Although social categorization (i.e., making the distinction between “us” and “them”), forms the basis of social identity, we do not want to suggest that the brain activation associated with this process can fully capture such a complex phenomenon as “social identity.” As is the case for the personal self-concept (e.g., self-reflection, self-esteem), social identity has different aspects, which most likely involve different, bilateral, neural networks (Lieberman, 2007; Uddin et al., 2007). In relation to this, social identity can be made salient by exemplars of the in-group, as in the current research, but also by traits, group names, symbols, etc. (Morrison et al., 2012). At a more abstract level, apart from face perception, (social) identity can also be developed and activated through other modalities such as words or traits related to certain groups, sound (speech with a certain accent) or even smell (Coppin et al., under review). Nonetheless, visual face-perception is an important source for early social categorization processes in day-to-day life and can set in motion important psychological processes, such as stereotypes and social identity, that in turn affect human interactions.

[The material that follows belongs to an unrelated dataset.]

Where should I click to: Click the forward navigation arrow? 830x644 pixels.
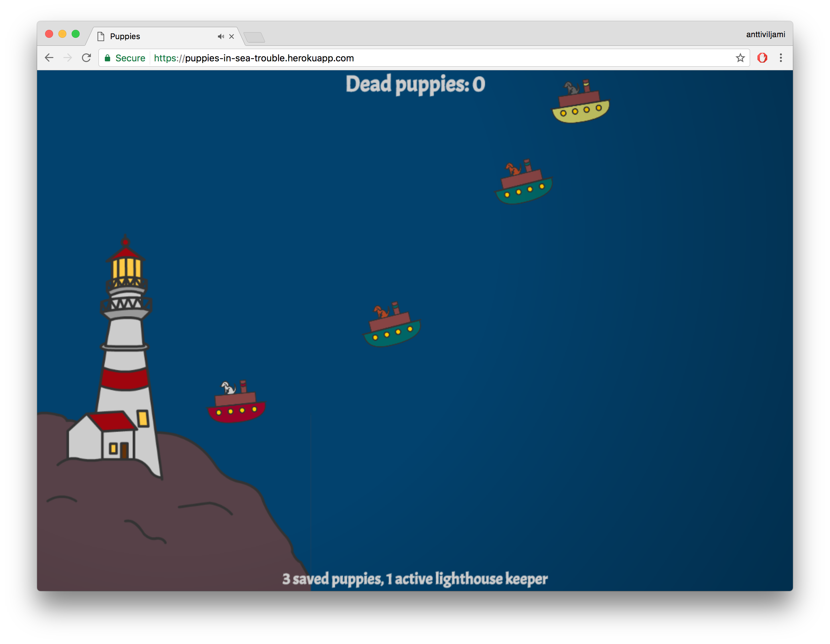click(68, 58)
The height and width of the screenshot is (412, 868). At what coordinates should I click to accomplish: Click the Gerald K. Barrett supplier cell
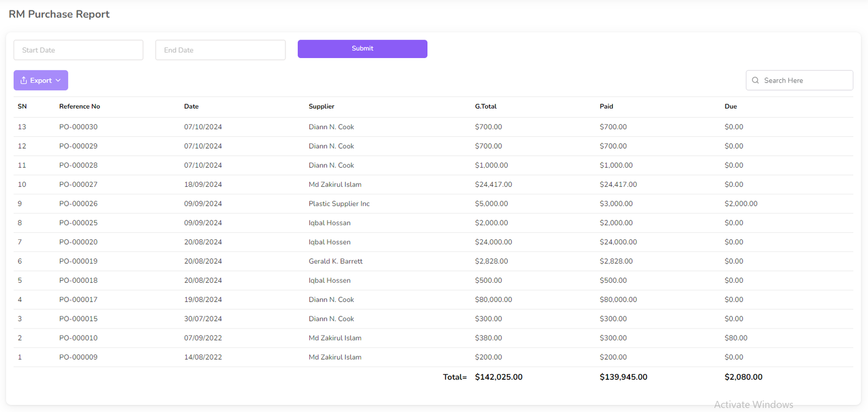335,261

Finally, it is important to note that in the current work we solely focused on a basic cognitive component of social identity, namely in-group face perception. However, social-categorization—and the social identity it provides—is closely intertwined with emotion and motivation (Tajfel and Turner, 1979). Indeed, previous research has shed light on how the neural reward system responds to in-group success and out-group failure (Cikara et al., 2011), and how social categorization relates to the neural correlates of in-group bias (Van Bavel et al., 2008). Rather than examining the consequences of social identity, we examined social identity in its most basic cognitive sense, in terms of in-group—out-group distinctions, and drew a parallel with the personal self-concept in its most basic sense, in terms of self—other distinctions (Uddin et al., 2007). Future research should examine how the different aspects of social identity relate to different networks in the brain, and how these networks interactively shape inter-group behavior (e.g., discrimination), and related important outcome variables such as collective self-esteem.

Conflict of interest statement

The authors declare that the research was conducted in the absence of any commercial or financial relationships that could be construed as a potential conflict of interest.